“The Central Bank is an institution of the most deadly hostility existing against the Principles and form of our Constitution. I am an enemy to all banks discounting bills or notes for anything but coin. If the American people allow private banks to control the issuance of their currency, first by inflation, then by deflation the banks and corporations that grow up around them will deprive the people of all their property, until their children will wake up homeless on the continent their Fathers conquered.” – Thomas Jefferson
Our neighbors to the south in Georgia have introduced the Constitutional Tender Act (HB430), a piece of legislation that has profound implications for state sovereignty. This bill seeks to return the state of Georgia to a basic constitutional principle written in Article I, Section 10 of the U.S. Constitution, “No State shall … make any Thing but gold and silver Coin a Tender in Payment of Debts.”

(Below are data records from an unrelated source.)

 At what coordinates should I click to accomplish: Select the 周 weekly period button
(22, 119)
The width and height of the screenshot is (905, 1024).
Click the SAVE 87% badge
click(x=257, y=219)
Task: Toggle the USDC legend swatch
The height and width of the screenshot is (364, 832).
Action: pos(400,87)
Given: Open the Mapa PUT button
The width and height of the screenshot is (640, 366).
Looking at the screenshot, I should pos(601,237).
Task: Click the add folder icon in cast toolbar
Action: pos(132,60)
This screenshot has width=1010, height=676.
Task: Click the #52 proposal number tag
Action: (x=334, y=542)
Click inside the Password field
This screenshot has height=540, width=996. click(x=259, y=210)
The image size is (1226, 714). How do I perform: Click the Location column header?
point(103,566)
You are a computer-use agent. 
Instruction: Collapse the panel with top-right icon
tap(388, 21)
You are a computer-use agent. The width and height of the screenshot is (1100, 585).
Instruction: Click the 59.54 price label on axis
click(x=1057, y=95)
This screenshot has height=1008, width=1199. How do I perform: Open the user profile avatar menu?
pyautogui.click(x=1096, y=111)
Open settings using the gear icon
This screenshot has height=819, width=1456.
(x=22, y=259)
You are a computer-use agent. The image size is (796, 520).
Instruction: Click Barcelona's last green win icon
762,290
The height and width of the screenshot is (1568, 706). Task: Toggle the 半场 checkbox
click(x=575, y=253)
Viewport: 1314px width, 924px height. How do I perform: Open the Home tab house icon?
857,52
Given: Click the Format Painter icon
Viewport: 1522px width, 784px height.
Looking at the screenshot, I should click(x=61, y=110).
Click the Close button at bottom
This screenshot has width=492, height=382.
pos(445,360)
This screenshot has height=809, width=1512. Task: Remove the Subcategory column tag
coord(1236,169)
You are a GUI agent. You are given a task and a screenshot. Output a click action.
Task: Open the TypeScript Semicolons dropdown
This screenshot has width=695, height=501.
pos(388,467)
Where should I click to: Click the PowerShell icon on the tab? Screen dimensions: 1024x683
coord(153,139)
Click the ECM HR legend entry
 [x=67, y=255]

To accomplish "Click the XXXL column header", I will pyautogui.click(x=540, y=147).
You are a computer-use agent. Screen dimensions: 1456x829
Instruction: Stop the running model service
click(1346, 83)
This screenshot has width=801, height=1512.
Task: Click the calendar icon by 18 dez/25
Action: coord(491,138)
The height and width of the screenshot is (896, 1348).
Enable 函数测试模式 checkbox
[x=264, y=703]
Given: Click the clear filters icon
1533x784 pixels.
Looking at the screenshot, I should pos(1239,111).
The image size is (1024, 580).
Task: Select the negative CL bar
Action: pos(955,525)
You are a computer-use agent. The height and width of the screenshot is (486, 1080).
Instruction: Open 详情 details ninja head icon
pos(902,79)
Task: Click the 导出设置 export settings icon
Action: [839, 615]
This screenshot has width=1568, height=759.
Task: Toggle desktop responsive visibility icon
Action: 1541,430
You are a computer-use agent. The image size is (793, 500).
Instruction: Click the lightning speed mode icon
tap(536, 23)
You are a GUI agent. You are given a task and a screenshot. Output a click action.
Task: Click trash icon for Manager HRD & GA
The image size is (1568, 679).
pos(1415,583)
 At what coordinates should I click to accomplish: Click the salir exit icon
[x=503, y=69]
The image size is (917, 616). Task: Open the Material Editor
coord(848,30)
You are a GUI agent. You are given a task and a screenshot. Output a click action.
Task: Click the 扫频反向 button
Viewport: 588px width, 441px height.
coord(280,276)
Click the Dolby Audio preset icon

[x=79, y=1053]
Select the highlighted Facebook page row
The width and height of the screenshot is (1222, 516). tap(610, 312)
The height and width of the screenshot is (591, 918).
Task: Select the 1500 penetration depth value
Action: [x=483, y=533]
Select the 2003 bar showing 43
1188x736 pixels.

The bill will require all taxes and debts be paid to the Georgia state government in gold or silver coin, or bank accounts backed by gold and silver. This will build a reserve of real money, gold and silver bullion, for the citizens of Georgia which would provide protection against the devaluation of the U.S. Dollar.
The paper Federal Reserve Notes that we use today have no intrinsic value of their own, they are fiat currency – only legal tender because the government declares them to be so. Before 1933, Federal Reserve Notes could be exchanged for gold bullion. President Franklin D. Roosevelt abolished this practice making Federal Reserve Notes only worth the value of the paper on which they are printed. Rapid inflation has ensued since the gold standard was abandoned, so that it now takes $16.64 in today’s currency to duplicate the buying power of $1 in 1933 (US Bureau of Labor and Statistics).